**Objetivos:**
a) Enumera las instituciones académicas o de investigación que aparecen en la reseña del autor del ensayo sobre el discurso del odio.
b) Reproduce del ensayo sobre el discurso del odio todo lo que va desde "Una de las pseudodisputas" hasta "este breve ensayo.".
c) Prolonga el ensayo sobre el discurso del odio a partir de donde se detiene.

¿Es el discurso del odio un unívoco discursivo que refiere a un tipo de acto?

Publicado el 6 de diciembre de 2021

Emmer Antonio Hernández Ávila
Licenciado en Derecho por la Universidad Autónoma de Nayarit; maestro en
Justicia Constitucional por la Universidad de Guanajuato, y máster en Derecho
Constitucional del Centro de Estudios Políticos y Constitucionales, Madrid,
España, 2020. Actualmente doctorando en la Universidad Nacional Autónoma de
México, FES Acatlán. Investigador en Derechos Humanos del Centro Nacional de
Derechos Humanos,
emailemmer_antonioUAN@hotmail.com

Una de las pseudodisputas a las que hacía mención el filósofo Genaro Carrió (derecho y lenguaje) se relacionaba con la tendencia de los juristas —aunque bien podría ampliarse a un espectro más amplio de científicos— de pretender que las palabras tienen un solo significado. Claro que el matiz de su apreciación lo otorga el acuerdo previo al que una comunidad puede llegar respecto al significado que se les da a las palabras clave. Bajo esta premisa inicial, me permito dar contestación a la pregunta que titula este breve ensayo.

El discurso del odio se ha incrustado como una de las prácticas nocivas que afectan no sólo a las dinámicas de los Estados democráticos, sino también a las relaciones entre los individuos que se desenvuelven en un conjunto de prácticas sociales recurrentes. Así, ha sido materia de análisis de diversos tribunales nacionales y supranacionales, y prohibido por convenciones, tratados y legislación penal de algunos países. No obstante, de una u otra forma, la claridad de lo que es un discurso de esta naturaleza sigue siendo un elemento de permanente construcción por todos los órganos antes señalados y estudiosos en la materia.

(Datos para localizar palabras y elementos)
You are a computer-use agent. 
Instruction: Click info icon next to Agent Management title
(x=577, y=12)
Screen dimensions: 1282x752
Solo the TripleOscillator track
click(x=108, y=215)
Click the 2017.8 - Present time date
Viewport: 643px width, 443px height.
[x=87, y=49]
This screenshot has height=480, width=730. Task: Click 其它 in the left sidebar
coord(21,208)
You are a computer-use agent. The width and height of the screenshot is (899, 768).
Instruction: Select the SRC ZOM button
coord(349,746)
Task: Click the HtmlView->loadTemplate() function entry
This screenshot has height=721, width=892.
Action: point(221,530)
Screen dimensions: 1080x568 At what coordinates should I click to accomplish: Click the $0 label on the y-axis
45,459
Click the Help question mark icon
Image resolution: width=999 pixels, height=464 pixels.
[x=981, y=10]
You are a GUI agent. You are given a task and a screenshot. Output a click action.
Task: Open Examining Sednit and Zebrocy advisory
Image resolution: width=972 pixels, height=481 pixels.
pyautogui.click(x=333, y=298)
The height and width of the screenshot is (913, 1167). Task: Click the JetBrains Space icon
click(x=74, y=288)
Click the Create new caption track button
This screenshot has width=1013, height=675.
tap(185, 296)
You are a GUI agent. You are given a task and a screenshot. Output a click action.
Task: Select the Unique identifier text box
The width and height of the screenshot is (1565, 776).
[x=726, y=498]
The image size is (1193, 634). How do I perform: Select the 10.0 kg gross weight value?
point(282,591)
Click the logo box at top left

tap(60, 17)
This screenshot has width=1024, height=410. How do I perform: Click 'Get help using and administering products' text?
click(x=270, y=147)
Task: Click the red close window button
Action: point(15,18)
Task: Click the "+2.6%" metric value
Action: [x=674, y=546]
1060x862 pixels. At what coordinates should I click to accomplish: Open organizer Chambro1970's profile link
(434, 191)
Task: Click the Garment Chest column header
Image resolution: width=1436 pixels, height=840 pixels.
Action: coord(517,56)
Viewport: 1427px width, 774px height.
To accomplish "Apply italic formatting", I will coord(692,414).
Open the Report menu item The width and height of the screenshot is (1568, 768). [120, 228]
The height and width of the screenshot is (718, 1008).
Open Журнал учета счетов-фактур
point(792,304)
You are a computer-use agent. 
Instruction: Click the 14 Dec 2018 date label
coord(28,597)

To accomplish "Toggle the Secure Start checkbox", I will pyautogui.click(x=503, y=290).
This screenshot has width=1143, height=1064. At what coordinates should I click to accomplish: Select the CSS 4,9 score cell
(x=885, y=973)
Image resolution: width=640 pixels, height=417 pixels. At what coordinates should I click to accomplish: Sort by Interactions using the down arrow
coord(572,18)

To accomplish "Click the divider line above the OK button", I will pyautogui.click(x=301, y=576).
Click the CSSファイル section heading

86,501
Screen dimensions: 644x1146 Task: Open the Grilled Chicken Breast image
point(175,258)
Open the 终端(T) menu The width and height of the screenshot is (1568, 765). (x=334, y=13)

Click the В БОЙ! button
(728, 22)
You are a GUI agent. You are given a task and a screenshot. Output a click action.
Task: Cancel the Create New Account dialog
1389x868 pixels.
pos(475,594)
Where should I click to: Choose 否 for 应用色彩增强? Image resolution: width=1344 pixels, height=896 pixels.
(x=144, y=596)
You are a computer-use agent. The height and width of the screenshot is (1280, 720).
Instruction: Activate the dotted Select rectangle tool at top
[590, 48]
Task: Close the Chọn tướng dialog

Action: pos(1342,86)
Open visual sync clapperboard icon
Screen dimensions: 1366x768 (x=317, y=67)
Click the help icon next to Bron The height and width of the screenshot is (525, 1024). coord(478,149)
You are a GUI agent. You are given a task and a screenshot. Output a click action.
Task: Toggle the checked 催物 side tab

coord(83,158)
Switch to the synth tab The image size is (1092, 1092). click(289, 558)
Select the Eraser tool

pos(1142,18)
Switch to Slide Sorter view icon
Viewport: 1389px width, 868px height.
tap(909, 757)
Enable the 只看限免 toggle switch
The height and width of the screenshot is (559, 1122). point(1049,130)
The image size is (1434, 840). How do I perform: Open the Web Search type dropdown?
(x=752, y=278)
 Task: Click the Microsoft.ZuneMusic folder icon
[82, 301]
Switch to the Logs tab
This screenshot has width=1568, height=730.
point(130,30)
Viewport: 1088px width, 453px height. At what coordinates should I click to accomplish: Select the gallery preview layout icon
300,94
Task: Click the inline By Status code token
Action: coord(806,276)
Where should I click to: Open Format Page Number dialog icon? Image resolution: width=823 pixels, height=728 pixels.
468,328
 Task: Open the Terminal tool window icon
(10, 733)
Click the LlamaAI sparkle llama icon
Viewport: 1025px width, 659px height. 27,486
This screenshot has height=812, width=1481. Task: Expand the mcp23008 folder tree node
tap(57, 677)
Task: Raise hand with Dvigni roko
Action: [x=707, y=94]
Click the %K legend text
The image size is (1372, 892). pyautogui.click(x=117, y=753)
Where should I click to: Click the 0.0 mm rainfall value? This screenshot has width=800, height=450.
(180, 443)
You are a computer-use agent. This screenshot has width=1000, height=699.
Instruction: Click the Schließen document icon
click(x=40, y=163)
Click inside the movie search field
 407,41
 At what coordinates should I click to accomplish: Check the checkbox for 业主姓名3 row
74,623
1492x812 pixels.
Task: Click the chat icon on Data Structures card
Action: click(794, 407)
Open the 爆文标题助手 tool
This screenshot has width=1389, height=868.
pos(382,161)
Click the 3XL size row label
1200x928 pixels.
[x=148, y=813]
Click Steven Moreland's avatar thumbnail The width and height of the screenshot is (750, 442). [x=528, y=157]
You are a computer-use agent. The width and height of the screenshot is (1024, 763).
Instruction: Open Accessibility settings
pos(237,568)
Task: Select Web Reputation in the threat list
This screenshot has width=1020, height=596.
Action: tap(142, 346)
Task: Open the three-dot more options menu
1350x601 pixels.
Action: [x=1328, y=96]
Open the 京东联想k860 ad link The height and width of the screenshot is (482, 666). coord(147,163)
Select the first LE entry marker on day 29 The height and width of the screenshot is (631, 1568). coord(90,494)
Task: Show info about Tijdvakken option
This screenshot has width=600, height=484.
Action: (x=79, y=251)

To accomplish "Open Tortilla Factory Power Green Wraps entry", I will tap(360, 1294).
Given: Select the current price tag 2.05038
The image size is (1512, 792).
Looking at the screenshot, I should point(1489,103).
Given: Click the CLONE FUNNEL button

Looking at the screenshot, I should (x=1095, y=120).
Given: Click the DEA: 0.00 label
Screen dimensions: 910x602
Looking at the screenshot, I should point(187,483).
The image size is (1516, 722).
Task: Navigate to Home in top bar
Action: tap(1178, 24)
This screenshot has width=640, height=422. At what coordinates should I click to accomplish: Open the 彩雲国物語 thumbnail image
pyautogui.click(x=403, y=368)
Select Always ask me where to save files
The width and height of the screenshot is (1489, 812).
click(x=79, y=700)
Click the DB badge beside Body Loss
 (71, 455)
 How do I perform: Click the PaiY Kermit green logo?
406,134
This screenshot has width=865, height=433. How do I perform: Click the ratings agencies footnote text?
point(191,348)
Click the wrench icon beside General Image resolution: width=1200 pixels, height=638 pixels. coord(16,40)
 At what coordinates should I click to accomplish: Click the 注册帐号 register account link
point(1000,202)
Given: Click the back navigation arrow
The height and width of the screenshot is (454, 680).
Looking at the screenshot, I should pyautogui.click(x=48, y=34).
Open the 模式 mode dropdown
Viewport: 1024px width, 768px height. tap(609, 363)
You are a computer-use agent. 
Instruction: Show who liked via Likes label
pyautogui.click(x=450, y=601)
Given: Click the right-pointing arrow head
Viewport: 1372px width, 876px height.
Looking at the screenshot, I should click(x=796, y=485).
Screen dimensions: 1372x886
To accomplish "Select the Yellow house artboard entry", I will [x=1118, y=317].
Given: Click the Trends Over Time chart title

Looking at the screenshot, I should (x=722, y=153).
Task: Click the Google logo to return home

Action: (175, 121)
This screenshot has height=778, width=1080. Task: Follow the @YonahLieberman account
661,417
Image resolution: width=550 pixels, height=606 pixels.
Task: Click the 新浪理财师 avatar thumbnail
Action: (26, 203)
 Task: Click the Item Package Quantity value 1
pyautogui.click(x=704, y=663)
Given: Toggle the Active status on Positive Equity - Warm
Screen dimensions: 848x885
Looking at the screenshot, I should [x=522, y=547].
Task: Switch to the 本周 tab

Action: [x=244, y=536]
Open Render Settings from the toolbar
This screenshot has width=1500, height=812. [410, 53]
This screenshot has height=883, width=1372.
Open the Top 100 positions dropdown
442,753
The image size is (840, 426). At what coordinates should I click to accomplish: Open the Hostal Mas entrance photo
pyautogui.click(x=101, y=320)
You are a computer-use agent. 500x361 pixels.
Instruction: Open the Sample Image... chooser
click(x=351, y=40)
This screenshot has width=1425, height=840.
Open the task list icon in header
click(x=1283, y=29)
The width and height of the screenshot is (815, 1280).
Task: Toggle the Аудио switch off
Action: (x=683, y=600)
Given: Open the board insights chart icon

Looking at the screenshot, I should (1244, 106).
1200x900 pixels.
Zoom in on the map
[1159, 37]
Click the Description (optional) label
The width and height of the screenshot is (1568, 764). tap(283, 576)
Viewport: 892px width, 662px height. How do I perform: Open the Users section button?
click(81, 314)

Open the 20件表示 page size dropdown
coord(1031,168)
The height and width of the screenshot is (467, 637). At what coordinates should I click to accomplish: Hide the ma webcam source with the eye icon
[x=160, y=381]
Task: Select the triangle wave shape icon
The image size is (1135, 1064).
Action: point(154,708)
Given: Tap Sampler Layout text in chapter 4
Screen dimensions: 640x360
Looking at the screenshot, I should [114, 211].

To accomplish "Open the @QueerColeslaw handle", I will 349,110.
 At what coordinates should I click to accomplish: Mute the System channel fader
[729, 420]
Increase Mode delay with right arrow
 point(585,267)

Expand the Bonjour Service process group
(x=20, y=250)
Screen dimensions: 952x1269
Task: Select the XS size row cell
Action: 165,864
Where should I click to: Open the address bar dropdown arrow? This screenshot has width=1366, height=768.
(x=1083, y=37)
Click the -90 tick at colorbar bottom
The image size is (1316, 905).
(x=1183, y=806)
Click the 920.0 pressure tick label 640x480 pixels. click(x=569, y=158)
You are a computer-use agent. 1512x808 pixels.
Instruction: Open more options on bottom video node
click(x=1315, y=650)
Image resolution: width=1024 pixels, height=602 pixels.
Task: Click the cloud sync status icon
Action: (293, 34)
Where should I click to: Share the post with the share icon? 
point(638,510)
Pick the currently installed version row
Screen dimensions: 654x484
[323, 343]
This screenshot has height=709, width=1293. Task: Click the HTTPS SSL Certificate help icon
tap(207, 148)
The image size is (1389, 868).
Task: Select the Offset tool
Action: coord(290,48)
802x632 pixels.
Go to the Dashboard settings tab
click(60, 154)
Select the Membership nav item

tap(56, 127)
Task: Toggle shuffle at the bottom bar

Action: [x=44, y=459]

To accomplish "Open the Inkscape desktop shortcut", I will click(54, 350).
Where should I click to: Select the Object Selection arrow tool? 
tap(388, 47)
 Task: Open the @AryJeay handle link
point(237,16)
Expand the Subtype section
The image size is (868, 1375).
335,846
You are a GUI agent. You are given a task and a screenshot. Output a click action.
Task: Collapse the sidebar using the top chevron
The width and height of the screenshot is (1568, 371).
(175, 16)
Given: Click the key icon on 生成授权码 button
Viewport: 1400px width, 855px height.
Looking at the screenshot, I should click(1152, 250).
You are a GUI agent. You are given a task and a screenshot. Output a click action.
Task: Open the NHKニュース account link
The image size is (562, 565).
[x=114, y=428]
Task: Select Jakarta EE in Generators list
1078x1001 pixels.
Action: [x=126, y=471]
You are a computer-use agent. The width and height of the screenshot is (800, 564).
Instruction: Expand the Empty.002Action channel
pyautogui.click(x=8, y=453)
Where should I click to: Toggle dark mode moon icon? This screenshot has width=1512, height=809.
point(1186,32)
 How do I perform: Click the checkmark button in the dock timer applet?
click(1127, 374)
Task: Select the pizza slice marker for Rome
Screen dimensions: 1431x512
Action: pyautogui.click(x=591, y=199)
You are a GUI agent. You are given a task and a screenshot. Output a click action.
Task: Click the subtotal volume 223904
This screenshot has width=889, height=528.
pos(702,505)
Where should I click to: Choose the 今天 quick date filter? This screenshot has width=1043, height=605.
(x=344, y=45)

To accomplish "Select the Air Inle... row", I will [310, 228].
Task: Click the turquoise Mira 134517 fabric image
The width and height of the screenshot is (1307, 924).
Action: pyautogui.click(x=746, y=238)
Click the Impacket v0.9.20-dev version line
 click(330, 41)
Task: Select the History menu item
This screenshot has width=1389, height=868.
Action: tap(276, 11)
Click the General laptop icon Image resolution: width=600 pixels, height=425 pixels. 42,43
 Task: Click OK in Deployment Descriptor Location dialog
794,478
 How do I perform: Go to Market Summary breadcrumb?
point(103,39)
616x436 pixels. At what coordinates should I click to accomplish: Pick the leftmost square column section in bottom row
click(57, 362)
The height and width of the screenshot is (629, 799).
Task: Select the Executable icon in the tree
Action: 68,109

**Resultados:**
a)
- Universidad Autónoma de Nayarit
- Universidad de Guanajuato
- Centro de Estudios Políticos y Constitucionales, Madrid
- Universidad Nacional Autónoma de México, FES Acatlán
- Centro Nacional de Derechos Humanos

b)
Una de las pseudodisputas a las que hacía mención el filósofo Genaro Carrió (derecho y lenguaje) se relacionaba con la tendencia de los juristas —aunque bien podría ampliarse a un espectro más amplio de científicos— de pretender que las palabras tienen un solo significado. Claro que el matiz de su apreciación lo otorga el acuerdo previo al que una comunidad puede llegar respecto al significado que se les da a las palabras clave. Bajo esta premisa inicial, me permito dar contestación a la pregunta que titula este breve ensayo.

c)
Pero cabe hacer una precisión. Sobre el odio, como conducta negativa cuya finalidad se evoca a la vejación, denigración y desconocimiento de la dignidad de las personas, no encontramos mayor complejidad (al menos en un primer momento), pues bastará acreditarse la dirección de la conducta de las palabras al mundo en el sentido antes descrito para tenerse por configurado este discurso. Claro está que no en todos los casos puede advertirse a primera vista, pero al menos sobre la misma debe existir certeza sobre la referencia que hace a una determinada intencionalidad (negativa).

Advierte Carrió que, para no caer en un equívoco verbal y que de verdad haya una genuina discrepancia, tiene que existir o mediar un acuerdo precio sobre el significado que, en la disputa, damos a las palabras clave. Claro, afirmamos que el discurso del odio tiene otras significaciones que se escapan de la exegética intencionalidad y la primera construcción meramente discursiva. Por ende, otras calificaciones del discurso serán cualquier otra manifestación o consecuencia del actuar humano, excepto un discurso del odio en el sentido moderno que se le asigna.

Para demostrar que este caso realmente representa una disputa genuina, debemos determinar que, a pesar de lo señalado supra, existen palabras clave a partir de las cuales puede construirse un primer acercamiento del discurso del odio. Primero, señalaremos que el discurso no necesariamente se encuentra relacionado con una práctica dialéctica; que existen diversas características definitorias actuales; que la intencionalidad es contraria a la dignidad humana, y que, al igual que todas las palabras, se encuentra potencialmente relacionada a la ambigüedad.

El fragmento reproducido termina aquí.